Scientists analyzed a mix of chemical variants called isotopes in seafloor samples from different parts of the planet to figure out what “mantle domain” produced them. Most of the solid stuff on or near Earth’s surface was, at some point, part of the planet’s hot molten interior. But different parts (or domains) of that interior contain different ratios of various isotopes and thus produce different telltale compositions, or signatures. Scientists studying the material from this faraway part of the ocean, termed the Australian-Antarctic Ridge (AAR), determined that it had a unique chemical signature. This new signature means the samples must have emerged from a domain that was previously unknown. [In Photos: Ocean Hidden Beneath Earth’s Surface]
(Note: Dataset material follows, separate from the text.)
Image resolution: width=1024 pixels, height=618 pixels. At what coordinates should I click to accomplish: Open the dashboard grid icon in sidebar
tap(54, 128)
This 1,200-mile-wide (1,900 kilometers) region was “the last gap” in the geological model of the seafloor, the researchers wrote in a paper published Jan. 28 in the journal Nature Geoscience.
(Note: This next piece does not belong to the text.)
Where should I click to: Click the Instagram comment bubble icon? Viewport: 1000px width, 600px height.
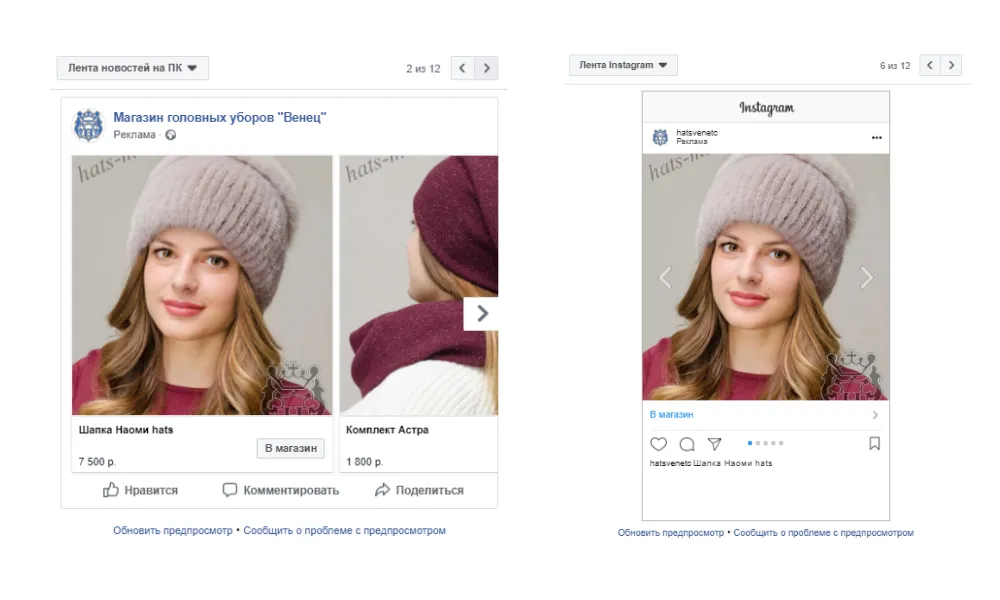pos(687,444)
Scientists had predicted that the AAR would have a similar isotopic signature to the Pacific, they wrote, suggesting the two seafloor regions emerged from the same part of Earth’s mantle — the hot, rocky region later sandwiched between the crust and the core. Instead, it appears to have burst upward separately from its own part of the mantle, likely as part of a major geologic disruption that occurred about 90 million years ago.